The second answer is based upon a Gemara in Bava Batra 14b-15a. This portion of the Gemara goes through the authors of the books of Tanach. It starts off by saying, “Moses wrote his book [the Torah], the passage of Bil’am, and Iyov”. This begs the question: isn’t the passage of Bil’am part of the Torah? Rashi explains that Parashat Balak was written separately because the portion deals with prophecies and parables which are not directly related to Moses and his Torah. Therefore, it is possible to say that the account of Bil’am is supposed to be a positive account of his actions while the same story in Parashat Matot is the negative perspective. This is why the Gemara states that Moshe wrote the story of Bil’am separate from the other books of the Torah; and, this is why there is no mention of Bil’am inciting of people of Moav to Ba’al Peor in Parashat Balak but there is in Parashat Matot.

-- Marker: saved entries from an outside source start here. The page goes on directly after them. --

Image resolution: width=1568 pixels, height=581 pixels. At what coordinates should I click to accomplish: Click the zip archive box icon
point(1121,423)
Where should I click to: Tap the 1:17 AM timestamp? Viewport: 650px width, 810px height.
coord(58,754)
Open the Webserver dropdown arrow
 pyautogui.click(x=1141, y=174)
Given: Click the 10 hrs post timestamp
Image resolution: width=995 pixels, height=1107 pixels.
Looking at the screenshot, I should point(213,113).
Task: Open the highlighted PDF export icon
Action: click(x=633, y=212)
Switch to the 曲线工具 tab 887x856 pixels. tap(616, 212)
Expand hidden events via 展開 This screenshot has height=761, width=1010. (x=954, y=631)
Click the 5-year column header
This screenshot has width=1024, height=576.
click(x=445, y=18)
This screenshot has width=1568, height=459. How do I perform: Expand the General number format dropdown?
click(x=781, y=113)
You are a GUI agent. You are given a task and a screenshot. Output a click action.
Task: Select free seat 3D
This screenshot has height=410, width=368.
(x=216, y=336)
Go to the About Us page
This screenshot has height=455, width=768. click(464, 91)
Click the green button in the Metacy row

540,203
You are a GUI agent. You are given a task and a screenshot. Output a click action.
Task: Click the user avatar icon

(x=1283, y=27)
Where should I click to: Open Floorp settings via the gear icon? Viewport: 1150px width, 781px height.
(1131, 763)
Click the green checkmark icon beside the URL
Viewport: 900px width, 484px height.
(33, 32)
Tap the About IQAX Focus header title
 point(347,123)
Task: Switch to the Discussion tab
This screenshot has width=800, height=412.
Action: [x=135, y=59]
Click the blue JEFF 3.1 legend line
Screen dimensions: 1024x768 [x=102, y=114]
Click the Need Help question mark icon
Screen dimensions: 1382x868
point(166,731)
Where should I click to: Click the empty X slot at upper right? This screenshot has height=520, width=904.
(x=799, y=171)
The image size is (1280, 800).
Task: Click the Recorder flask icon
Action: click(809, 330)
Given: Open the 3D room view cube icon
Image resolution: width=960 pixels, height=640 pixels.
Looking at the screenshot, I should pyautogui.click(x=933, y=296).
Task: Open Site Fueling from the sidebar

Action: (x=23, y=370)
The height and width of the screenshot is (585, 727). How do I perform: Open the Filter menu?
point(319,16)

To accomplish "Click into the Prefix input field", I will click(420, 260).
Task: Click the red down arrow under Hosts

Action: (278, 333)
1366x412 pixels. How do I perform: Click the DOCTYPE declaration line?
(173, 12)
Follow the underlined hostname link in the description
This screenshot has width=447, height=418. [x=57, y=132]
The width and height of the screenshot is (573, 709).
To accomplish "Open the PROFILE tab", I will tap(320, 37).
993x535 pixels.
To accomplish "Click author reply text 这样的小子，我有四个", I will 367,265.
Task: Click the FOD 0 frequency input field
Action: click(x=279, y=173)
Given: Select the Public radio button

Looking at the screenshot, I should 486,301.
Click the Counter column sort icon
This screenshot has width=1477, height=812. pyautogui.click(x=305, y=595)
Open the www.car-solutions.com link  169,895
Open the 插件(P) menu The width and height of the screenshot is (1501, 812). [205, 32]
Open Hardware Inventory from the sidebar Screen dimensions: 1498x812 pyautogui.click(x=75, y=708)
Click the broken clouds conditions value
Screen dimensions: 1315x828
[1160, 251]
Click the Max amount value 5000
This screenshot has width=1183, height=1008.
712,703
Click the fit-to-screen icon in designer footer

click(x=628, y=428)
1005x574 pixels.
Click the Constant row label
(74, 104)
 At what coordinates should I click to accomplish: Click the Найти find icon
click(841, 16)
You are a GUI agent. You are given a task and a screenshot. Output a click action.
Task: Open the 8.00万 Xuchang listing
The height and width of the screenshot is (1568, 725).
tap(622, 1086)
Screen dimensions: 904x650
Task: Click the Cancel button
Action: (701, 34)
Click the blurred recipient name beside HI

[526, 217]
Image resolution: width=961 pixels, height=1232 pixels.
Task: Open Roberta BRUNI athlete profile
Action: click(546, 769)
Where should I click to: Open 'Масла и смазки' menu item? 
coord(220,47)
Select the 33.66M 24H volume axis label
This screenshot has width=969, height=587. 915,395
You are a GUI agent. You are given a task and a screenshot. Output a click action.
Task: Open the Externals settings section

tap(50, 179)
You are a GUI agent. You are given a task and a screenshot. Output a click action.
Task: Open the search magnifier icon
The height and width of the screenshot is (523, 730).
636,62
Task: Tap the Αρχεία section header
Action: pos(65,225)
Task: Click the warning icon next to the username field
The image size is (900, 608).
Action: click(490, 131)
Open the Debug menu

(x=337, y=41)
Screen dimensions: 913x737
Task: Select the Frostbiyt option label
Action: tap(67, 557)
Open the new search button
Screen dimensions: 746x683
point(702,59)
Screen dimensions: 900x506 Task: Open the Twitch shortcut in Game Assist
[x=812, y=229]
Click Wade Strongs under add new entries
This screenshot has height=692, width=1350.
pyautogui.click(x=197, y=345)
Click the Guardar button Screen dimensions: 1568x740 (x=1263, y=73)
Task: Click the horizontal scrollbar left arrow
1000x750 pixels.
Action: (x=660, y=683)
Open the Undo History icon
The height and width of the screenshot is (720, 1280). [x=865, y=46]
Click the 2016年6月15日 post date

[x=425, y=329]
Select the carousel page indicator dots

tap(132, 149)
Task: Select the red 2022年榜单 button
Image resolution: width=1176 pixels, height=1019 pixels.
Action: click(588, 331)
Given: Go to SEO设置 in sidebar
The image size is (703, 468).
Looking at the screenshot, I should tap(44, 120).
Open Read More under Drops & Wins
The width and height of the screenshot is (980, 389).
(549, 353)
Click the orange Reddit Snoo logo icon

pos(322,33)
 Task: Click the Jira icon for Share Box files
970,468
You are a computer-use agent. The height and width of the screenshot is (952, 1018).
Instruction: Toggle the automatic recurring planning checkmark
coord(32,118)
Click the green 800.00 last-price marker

A third answer is offered by Nechama Leibowitz. She says that the Torah doesn’t mentions Bil’am’s complicity in the matter of Pe’or during the account in Perek 25, or even near the Pasuk where the Torah says that Bnei Yisrael killed Bil’am in the battle; rather, it is mentioned later on in Perek 31, specifically in Pasuk 16, to teach us a special lesson. Although Bil’am instigated the Midyani daughters to strike at the purity of the Jewish family, meaning that he was the mastermind behind the plan, the moral responsibility ultimately rested on the Jews. “VaYachel HaAm LiZnot…” “And the nation began to commit harlotry” (25:1), the nation was responsible. Therefore, the narrative only records the sin of the Jews and their retribution in Perek 25. The Torah is teaching us that just because Bil’am instigated the sin does not mean that the Jews are exempt from performing the sin. Provocation does not free the transgressor of responsibility. Therefore, in Perek 25 there is no mention of Bil’am, stressing that no one is at fault for sinning in the matter of Pe’or except Bnei Yisrael . However, while this is true, the provoker is not free, himself, from responsibility, so Bil’am is slain by the Jews.